De Solesmes à l’Emmanuel, Jean-Baptiste Nadler, prêtre de l’Emmanuel, revient sur son itinéraire personnel depuis sa conversion et son appel au sacerdoce jusqu’à l’écriture du livre « L’esprit de la messe de Paul VI » paru aux éditions Artège. Un livre dans lequel celui qui ne se prétend pas spécialiste de la liturgie explore différentes pistes pour essayer d’approfondir les trésors liturgiques du Concile Vatican II. Témoignage.
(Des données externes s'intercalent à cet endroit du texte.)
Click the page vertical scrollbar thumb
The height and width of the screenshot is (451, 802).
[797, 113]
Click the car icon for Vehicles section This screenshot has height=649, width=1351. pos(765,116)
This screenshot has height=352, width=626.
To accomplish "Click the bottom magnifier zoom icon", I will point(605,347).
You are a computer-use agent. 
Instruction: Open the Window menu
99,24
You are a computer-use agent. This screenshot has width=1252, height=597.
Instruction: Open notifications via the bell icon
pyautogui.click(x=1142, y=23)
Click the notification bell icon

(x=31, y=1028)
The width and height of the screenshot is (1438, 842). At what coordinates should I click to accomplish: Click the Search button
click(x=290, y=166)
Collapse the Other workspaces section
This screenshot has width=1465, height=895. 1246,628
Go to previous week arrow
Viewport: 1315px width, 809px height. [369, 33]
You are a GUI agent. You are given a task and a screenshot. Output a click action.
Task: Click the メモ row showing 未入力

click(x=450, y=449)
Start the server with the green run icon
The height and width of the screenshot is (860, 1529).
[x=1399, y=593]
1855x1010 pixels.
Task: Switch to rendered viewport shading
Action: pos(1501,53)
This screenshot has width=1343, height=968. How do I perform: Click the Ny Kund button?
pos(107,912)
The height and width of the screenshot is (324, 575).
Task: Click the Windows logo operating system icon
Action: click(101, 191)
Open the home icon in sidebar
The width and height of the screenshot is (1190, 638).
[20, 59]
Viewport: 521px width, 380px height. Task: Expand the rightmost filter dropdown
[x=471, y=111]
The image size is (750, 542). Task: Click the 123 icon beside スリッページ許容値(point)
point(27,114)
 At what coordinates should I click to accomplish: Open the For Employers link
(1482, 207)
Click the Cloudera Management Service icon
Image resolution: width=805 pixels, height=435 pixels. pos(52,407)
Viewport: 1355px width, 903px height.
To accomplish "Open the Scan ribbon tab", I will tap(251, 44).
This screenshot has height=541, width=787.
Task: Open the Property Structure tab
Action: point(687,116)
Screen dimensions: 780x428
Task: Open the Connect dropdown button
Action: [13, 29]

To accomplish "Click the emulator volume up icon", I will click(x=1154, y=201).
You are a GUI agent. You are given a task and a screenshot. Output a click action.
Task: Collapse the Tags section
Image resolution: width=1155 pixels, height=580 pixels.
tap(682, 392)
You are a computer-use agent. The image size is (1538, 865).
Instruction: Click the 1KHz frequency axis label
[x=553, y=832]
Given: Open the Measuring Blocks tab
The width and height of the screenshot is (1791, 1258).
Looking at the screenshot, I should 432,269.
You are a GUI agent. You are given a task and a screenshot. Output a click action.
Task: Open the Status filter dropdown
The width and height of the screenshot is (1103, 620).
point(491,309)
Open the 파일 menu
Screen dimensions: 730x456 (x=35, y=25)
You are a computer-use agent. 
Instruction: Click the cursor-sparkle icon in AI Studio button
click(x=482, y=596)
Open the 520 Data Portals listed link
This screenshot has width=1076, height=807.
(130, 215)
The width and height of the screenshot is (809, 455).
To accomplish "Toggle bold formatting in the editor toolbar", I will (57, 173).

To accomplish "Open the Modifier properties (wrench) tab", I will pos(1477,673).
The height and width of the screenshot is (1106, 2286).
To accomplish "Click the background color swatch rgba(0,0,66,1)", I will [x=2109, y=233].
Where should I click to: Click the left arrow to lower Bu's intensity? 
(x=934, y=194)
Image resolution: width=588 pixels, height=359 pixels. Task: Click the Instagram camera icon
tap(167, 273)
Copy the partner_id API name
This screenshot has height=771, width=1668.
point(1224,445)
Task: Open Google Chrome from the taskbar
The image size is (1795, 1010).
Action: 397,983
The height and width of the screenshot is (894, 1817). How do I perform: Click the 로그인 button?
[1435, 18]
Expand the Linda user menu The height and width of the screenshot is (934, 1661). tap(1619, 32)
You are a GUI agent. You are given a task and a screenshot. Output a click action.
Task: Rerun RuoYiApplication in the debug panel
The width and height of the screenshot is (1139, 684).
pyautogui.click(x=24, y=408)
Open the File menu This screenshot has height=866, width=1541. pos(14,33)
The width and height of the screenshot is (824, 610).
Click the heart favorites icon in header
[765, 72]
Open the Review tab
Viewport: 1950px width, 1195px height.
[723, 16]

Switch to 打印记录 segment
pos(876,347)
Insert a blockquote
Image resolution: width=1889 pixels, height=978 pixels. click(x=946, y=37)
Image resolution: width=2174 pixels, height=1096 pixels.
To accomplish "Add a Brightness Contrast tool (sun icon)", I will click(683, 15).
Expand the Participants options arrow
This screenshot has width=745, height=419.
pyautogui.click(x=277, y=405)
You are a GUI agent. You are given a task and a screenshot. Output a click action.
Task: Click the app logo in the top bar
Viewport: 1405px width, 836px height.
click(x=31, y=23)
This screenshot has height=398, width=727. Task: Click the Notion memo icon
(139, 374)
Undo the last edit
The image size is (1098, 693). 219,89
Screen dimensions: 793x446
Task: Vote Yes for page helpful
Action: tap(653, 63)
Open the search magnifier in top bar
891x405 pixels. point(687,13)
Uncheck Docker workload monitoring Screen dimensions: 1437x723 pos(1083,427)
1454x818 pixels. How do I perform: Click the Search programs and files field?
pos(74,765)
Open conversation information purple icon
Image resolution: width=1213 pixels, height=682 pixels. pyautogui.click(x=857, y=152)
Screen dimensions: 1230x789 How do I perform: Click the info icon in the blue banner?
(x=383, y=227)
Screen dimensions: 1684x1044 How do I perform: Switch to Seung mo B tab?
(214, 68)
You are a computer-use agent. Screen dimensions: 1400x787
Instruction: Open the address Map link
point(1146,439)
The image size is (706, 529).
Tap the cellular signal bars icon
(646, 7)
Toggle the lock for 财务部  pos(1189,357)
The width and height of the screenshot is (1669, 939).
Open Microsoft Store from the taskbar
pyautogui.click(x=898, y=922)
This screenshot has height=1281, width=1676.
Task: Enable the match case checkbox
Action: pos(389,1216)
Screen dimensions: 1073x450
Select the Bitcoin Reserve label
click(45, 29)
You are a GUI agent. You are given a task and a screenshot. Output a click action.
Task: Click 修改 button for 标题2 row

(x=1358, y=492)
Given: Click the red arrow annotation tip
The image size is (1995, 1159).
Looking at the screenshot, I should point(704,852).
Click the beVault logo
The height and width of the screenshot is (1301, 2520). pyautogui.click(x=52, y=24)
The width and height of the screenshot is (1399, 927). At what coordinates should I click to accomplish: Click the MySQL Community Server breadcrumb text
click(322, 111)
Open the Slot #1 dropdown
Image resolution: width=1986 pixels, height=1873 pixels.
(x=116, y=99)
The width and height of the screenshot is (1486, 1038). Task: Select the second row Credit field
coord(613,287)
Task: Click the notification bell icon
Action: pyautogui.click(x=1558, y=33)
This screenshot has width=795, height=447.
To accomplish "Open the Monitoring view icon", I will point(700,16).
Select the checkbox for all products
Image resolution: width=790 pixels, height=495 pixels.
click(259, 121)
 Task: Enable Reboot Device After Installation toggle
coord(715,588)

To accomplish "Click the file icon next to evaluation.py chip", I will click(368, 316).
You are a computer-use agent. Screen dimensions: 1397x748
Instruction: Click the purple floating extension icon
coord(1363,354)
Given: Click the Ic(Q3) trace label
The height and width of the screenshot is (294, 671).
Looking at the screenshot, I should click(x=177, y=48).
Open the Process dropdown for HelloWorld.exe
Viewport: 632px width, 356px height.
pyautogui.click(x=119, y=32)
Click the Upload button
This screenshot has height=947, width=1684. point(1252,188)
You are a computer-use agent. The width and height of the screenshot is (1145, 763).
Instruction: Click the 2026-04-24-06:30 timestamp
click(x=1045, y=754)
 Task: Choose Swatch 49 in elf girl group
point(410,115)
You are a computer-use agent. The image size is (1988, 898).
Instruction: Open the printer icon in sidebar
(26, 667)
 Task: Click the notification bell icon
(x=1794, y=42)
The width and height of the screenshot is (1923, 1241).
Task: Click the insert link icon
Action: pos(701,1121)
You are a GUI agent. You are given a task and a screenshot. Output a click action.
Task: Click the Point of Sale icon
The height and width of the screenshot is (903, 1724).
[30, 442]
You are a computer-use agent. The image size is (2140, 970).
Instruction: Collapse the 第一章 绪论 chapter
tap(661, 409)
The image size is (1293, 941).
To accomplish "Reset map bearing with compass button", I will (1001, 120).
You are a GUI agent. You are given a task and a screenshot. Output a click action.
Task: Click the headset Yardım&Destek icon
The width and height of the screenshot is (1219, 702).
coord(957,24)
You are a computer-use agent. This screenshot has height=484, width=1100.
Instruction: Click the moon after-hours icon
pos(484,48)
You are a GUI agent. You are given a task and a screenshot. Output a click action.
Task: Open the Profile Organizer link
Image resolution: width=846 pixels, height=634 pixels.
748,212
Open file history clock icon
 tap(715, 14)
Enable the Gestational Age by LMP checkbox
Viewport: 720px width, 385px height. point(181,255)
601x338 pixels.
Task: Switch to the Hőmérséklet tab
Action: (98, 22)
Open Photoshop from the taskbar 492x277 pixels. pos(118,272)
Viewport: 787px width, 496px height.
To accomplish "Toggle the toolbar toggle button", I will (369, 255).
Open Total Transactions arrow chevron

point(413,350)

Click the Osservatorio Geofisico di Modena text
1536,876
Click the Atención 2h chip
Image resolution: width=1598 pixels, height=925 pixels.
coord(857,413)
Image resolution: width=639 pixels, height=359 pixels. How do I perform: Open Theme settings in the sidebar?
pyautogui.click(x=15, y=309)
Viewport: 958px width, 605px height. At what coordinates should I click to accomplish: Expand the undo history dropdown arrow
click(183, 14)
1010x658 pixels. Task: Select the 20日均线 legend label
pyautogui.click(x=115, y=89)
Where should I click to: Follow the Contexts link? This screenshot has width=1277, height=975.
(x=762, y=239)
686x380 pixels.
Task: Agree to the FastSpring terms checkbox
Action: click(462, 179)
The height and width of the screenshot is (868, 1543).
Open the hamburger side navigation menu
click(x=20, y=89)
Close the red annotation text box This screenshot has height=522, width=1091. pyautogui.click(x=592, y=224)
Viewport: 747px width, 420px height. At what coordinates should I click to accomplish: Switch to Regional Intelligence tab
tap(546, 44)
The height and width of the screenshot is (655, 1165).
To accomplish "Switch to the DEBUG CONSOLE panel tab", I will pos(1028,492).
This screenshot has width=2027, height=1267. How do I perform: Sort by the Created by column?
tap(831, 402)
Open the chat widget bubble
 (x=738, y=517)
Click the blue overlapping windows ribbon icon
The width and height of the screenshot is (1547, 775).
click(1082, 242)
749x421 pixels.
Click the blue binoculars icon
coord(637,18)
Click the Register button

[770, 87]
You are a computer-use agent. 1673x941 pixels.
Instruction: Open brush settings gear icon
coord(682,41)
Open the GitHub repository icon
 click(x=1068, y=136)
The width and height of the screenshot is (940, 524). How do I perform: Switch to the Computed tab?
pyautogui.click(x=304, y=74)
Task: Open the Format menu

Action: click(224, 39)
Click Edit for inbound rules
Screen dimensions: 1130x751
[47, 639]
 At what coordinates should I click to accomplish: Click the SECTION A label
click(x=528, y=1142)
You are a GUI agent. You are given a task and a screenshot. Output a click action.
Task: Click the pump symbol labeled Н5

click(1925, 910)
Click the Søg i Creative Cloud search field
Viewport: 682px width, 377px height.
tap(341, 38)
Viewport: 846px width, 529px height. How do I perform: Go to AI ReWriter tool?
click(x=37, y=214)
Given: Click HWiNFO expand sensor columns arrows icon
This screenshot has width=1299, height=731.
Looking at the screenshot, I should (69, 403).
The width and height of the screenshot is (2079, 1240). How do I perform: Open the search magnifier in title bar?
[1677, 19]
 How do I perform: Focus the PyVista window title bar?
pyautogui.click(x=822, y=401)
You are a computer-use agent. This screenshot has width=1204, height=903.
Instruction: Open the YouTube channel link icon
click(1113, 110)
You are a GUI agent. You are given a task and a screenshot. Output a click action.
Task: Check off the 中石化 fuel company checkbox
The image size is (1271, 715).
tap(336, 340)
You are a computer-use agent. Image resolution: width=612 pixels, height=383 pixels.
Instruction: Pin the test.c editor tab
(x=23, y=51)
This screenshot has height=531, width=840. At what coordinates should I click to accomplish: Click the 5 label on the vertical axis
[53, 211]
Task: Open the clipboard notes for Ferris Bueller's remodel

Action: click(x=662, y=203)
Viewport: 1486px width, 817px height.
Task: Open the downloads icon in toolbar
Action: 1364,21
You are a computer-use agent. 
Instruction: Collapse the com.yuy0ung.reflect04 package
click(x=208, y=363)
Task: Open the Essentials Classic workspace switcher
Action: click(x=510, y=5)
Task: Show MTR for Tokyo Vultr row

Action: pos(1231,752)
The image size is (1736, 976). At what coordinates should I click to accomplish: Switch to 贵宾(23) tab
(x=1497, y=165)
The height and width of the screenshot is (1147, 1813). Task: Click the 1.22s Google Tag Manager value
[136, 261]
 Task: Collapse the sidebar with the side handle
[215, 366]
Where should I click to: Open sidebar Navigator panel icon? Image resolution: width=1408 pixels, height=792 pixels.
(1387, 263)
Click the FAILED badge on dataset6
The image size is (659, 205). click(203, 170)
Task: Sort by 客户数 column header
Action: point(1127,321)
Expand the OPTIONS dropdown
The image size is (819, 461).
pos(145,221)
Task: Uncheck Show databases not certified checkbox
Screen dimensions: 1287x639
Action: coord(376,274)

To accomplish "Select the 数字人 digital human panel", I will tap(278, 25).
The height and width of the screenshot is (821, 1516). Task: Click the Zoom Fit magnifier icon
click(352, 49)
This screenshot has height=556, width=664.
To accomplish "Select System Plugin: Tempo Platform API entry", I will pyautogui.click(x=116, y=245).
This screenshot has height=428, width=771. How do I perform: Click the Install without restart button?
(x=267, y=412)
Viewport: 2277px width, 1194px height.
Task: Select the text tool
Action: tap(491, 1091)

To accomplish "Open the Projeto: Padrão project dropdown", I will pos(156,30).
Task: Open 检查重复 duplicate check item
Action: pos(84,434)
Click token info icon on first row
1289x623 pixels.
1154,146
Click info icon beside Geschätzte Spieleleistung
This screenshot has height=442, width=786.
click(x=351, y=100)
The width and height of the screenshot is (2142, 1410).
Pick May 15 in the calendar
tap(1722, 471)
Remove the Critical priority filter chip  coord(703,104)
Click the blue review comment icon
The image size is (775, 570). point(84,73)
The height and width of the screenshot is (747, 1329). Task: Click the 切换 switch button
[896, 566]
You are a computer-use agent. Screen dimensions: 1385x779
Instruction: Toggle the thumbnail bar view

jeanbaptistenadlerIssu d’une famille pratiquante, c’est à 14 ans que le jeune Jean-Baptiste rencontre le Seigneur : « Une effusion de l’Esprit-Saint très forte au cours de laquelle je reçois à la fois l’amour et la confiance dans l’Eglise à travers une relation vivante avec Jésus, et l’appel au sacerdoce, que j’envisage immédiatement dans une communauté. A partir de ce moment-là, je n’allais plus à la messe à la demande de mes parents mais pour Jésus, car la liturgie était devenue une nourriture. »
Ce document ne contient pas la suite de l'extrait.